The various press films were allowed to stand for 60 days under the condition of 50 ° C. × 50% RH, and then test pieces were similarly collected, and the appearance transparency was evaluated and the tensile breaking strength and the elongation were measured. The results are shown in Table 2 as values after heat history.

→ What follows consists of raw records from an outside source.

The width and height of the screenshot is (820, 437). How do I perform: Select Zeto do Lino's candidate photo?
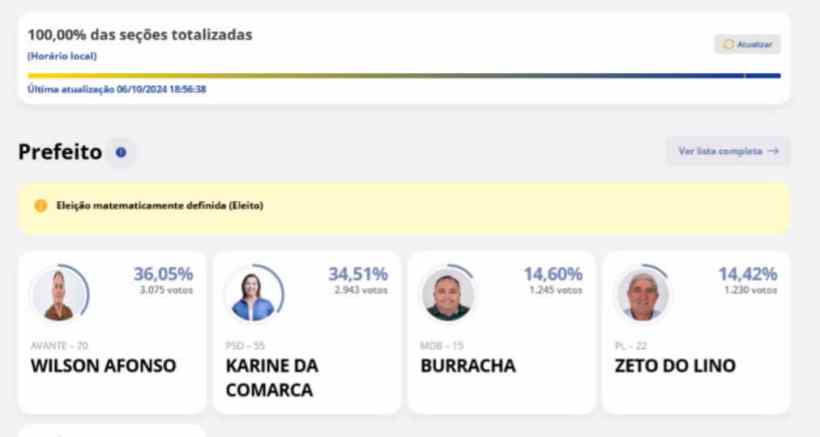pos(643,294)
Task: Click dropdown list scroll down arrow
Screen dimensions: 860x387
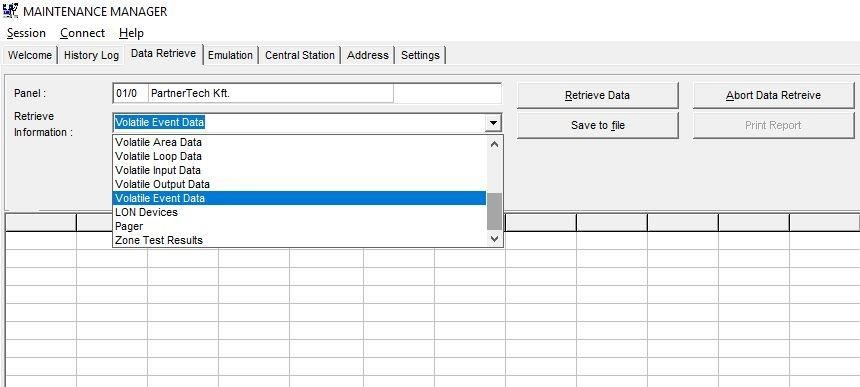Action: point(494,239)
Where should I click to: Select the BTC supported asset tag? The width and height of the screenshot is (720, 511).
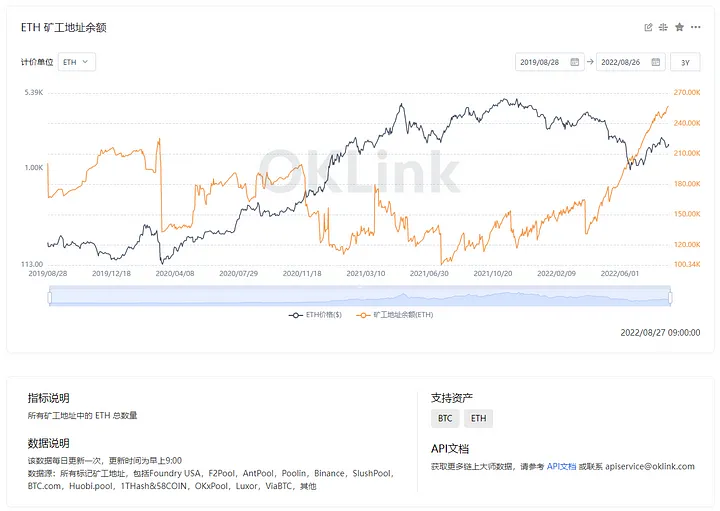[x=445, y=418]
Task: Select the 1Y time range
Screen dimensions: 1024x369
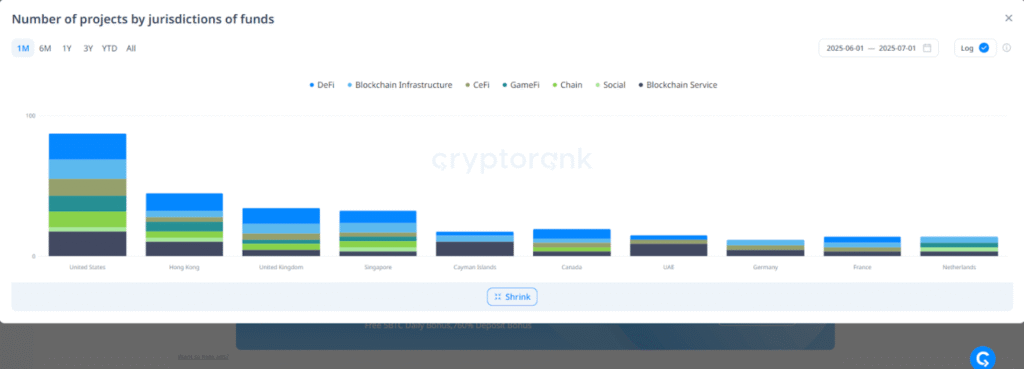Action: [x=67, y=48]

  As described above, according to the present invention, by adding a small amount of 2,2′-tetramethylenebis (2-oxazoline), there is little decrease in flexibility and strength due to long-term use or heat history, Moreover, since an amorphous polyester resin excellent in transparency can be produced at low cost, it can be suitably used for applications such as films, plates, clear cases, trays and the like.

Claims (2)

  Amorphous polyester resin characterized by adding 0.001 to 0.05 parts by weight of 2,2'-tetramethylenebis (2-oxazoline) to 100 parts by weight of crystalline or semi-crystalline polyester resin and reacting them. Manufacturing method.   The method for producing an amorphous polyester resin according to claim 1, wherein the polyester resin is a polyethylene terephthalate resin.